Room 201
Purpose: To acquire high-speed x-ray image sequences of contrast injections under pulsatile blood-flow conditions using simulated cardiac gating
Methods: A 60% water, 40% glycerol flow loop was attached to a patient-specific 3D-printed carotid-aneurysm phantom along with a programmable flow pump. The pump was configured to a 840 ms cardiac cycle, with 252 ms systole and 568 ms diastole, and an average and maximum flow rates of 8.7 and 25 mL/sec, respectively. The pump generates a TTL signal at a preprogrammed time-point on the cardiac waveform for synchronization purposes. Cardiac gating was simulated by performing a logical AND operation on the TTL signal and the x-ray “on” signal. The 100 um pixel-pitch Aries (Varex) photon-counting detector was used to acquire 2000 frame sequence of 1ms images. After detector initialization, iohexol contrast was injected into the flow loop using a programmable syringe injector at a constant rate of 20 ml/min. The 2000 ms image acquisition was started at the next cardiac gated time-point. The injection and acquisition was repeated 3 times. Time-Intensity curves (TIC) of contrast injection versus time were derived from the image sequences to confirm reproducible curves for the same time stamps. The Optical Flow method was then used to determine quantitative velocity information in different portions of the vessel and at different time-points.
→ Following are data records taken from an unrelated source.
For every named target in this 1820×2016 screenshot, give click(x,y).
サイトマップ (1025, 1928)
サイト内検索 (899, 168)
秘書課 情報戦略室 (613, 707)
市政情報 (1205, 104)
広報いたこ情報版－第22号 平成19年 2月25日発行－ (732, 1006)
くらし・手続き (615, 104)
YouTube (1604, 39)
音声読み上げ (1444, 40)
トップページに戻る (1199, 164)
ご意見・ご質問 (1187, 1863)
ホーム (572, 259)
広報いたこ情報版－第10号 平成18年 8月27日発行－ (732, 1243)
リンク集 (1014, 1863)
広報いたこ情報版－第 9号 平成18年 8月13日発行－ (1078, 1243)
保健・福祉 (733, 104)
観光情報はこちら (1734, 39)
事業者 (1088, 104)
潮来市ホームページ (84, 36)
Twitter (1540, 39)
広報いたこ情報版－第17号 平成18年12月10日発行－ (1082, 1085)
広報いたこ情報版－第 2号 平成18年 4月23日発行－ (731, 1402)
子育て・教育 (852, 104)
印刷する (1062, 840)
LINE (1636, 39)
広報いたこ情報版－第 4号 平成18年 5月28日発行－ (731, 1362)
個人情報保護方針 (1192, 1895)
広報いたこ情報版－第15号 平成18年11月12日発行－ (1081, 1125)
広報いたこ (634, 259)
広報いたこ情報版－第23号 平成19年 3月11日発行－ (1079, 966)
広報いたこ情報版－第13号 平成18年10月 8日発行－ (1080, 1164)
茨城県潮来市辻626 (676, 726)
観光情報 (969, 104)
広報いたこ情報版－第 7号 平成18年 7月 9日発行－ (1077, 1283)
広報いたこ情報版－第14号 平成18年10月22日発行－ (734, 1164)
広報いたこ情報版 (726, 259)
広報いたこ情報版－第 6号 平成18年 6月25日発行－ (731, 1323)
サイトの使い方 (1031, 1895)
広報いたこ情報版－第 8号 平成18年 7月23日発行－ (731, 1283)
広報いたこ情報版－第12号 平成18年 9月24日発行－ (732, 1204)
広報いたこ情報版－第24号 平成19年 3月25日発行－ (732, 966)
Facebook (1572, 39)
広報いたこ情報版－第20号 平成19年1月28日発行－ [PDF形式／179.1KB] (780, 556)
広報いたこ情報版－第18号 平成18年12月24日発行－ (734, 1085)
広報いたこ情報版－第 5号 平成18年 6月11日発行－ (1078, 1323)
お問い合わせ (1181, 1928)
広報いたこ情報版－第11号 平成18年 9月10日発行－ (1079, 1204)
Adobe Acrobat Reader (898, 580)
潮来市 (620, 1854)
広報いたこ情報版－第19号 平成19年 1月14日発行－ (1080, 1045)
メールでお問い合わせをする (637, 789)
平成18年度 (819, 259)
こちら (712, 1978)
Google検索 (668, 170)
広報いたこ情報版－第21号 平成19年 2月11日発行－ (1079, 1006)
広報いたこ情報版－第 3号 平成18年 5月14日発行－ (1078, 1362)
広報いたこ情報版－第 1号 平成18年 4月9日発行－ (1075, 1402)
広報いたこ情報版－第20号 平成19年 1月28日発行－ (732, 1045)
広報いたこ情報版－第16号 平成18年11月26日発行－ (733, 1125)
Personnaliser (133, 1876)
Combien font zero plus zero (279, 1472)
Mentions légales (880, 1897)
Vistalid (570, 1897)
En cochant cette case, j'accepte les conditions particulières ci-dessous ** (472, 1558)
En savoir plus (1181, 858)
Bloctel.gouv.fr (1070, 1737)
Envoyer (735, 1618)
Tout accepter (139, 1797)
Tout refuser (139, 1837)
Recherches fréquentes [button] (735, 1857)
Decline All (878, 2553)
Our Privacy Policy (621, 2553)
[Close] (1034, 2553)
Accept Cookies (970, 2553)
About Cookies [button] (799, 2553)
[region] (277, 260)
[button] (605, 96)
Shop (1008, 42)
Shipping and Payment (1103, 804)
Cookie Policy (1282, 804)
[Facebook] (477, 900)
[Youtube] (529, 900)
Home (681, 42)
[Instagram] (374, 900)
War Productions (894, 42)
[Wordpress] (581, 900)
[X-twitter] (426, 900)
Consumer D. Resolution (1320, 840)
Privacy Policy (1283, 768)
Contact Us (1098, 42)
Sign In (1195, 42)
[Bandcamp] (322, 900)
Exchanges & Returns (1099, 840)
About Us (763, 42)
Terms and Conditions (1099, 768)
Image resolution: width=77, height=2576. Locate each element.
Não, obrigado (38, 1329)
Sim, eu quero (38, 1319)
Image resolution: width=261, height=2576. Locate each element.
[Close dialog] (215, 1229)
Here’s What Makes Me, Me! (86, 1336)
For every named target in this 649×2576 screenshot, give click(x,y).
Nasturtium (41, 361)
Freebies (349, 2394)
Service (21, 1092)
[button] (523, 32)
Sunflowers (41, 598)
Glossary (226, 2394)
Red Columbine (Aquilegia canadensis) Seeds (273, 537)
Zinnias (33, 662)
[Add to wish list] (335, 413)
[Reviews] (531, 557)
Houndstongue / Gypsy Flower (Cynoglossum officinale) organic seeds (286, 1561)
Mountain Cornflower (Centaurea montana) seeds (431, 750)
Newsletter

Results: Similar TIC’s for three trials indicate reproducible synchronized image sequences for both systolic and diastolic time points. Optical Flow calculations verify that velocity distributions are also higher during systole than diastole, with an average aneurysm sac systolic velocity of around 22 cm/s compared to a diastolic velocity of 16 cm/s.
Conclusion: The simulated cardiac gating technique provides an accurate reference point to perform reproducible synchronized HSA image sequences of contrast injections under pulsatile blood flow conditions.